═════ EXTRAIT CHOISI
J’ai couru : Le marathon de New York 2007

Alors voilà je vais essayer de vous faire un compte rendu de mon marathon de NY 2007 qui fut le premier pour moi d’une longue lignée puisque j’ai eu la chance d’y retourner. Mais tout d’abord il me faut vous raconter une petite histoire.

Il était une fois une blonde qui rentrait du raid Vittel Amazone où elle venait de découvrir, assez abasourdie il faut bien le reconnaître, que l’épreuve qui l’avait la plus marquée était celle de la course d’orientation (16 km dans la montagne de l’Ile Maurice, enfin montagne c’est pas le Mont Blanc non plus…). Pourtant elle en est sure, elle n’aime pas courir, elle a d’ailleurs arrêté en 4° traumatisée à vie par un bas de jogging jaune fluo synthétique qui la faisait ressembler à Desireless, question capillarité bien sur pas vocal. Au bout de quelques verres d’alcool gracieusement offerts par Air France, elle se jure une chose : « eh ben puisque c’est ça je vais courir le marathon de NY ! ». Bon là après elle s’endort enfin ronde comme une queue de pelle mais ça cela reste entre nous bien sur…

De retour en France, ni une ni deux elle annonce à son homme : « Chéri je vais courir le marathon de NY ! ». Celui-ci, pas vraiment surpris par une nouvelle lubie de sa blonde préférée, réplique : « Mais oui chérie ! En attendant t’aurais pas vu ma chemise blanche par hasard, tu sais la seule qui va avec ma cravate bleue ? ». La blonde ne se démonte pas, elle continue à courir après les sapeurs pompiers moulés dans leur petit short synthétique au jardin des plantes, elle va même courir un semi dans sa campagne en 2h20 ce qui la fait terminer bonne dernière.
══════════
LISTE DES CONSIGNES »
1. Relevez tous les vêtements mentionnés dans le récit du marathon de New York.
2. Répondez brièvement à ces questions sur le récit du marathon de New York :
(a) Quelle distance faisait la course d'orientation du raid, et où se déroulait-elle ?
(b) En quelle classe la narratrice a-t-elle arrêté de courir ?
(c) En combien de temps a-t-elle couru le semi, et à quelle place l'a-t-elle terminé ?
3. Reprenez le récit du marathon de New York à la suite de sa dernière phrase et poursuivez-le.
═════ DONNÉES AFFICHÉES
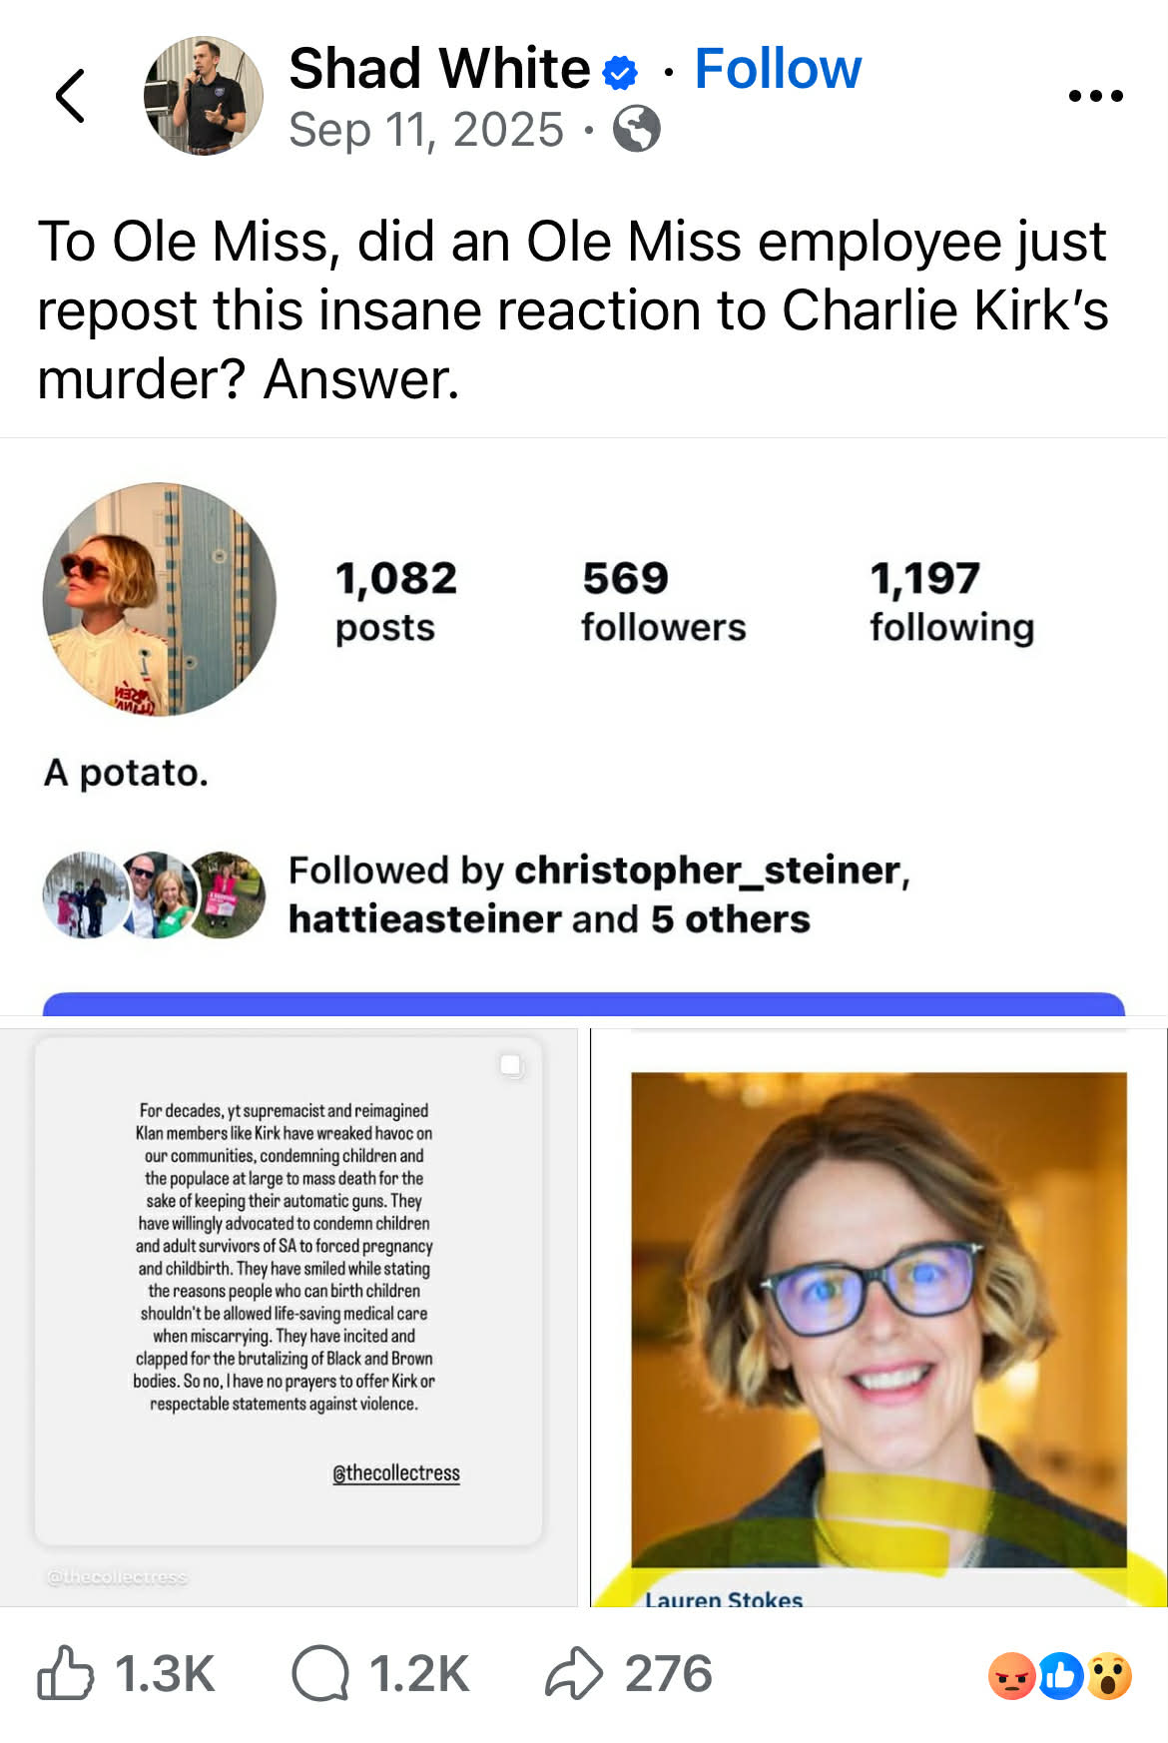1168x1743 pixels.
Task: Tap the Sep 11, 2025 timestamp
Action: (x=426, y=130)
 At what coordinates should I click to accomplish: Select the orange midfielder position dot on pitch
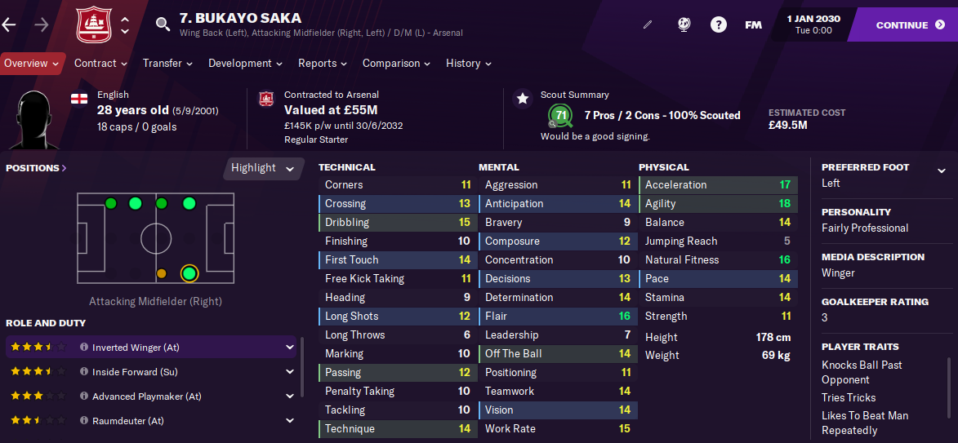pyautogui.click(x=161, y=274)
══════════
RÉPONSES DANS L'ORDRE »
1.
- un bas de jogging jaune fluo synthétique
- une chemise blanche
- une cravate bleue
- un petit short synthétique

2.
(a) 16 km, dans la montagne de l'Île Maurice.
(b) En 4°.
(c) En 2h20, et elle a terminé bonne dernière.

3.
Du coup chéri se dit : bon là faut faire quelque chose, elle a l’air sérieuse… Allez et si on faisait un petit 4° ? 2 ans plus tard et un beau petit Paul Aimé, la blonde rechausse ses runnings et décide de commencer par le marathon de La Rochelle. Il n’est pas question pour elle de traverser l’atlantique sans être sure de le finir. Consciente que toute seule cela ne va pas être facile elle va voir le club d’athlé à côté de chez elle où elle annonce très fièrement : je veux courir un marathon en novembre ! Mais Madame, on est fin septembre là vous êtes sure ? Mais oui mon gars j’en suis sure et puis 4 accouchements sans péridurale hen alors ton marathon même pas peur !

Certes elle va le finir en 4h25 dans la douleur avec un commentaire hautement perspicace de son cher et tendre : « c’est con que le marathon il fait pas 35 km… » mais elle va le finir ! Mais surtout elle va aimer ça. Du coup elle enchaîne : Paris, Avermes, Médoc et enfin NY grâce à un concours organisé par Intersport et Nike. Et là miracle un matin de novembre elle se retrouve dans un bus à côté de Raphaël et les autres gagnants du concours (nous étions 5 au total j’étais la seule fille) prête à vivre son rêve.

Après presque une heure de route, c’est l’arrivée au Fort Wadsworth qui voit se déverser sur ses pelouses des milliers de coureurs en sac poubelle, combinaison de peintre ou autres tenues des plus originales, le but étant de ne pas prendre froid pendant la longue attente. Au loin, on aperçoit le Verrazano et on se prend à rêver.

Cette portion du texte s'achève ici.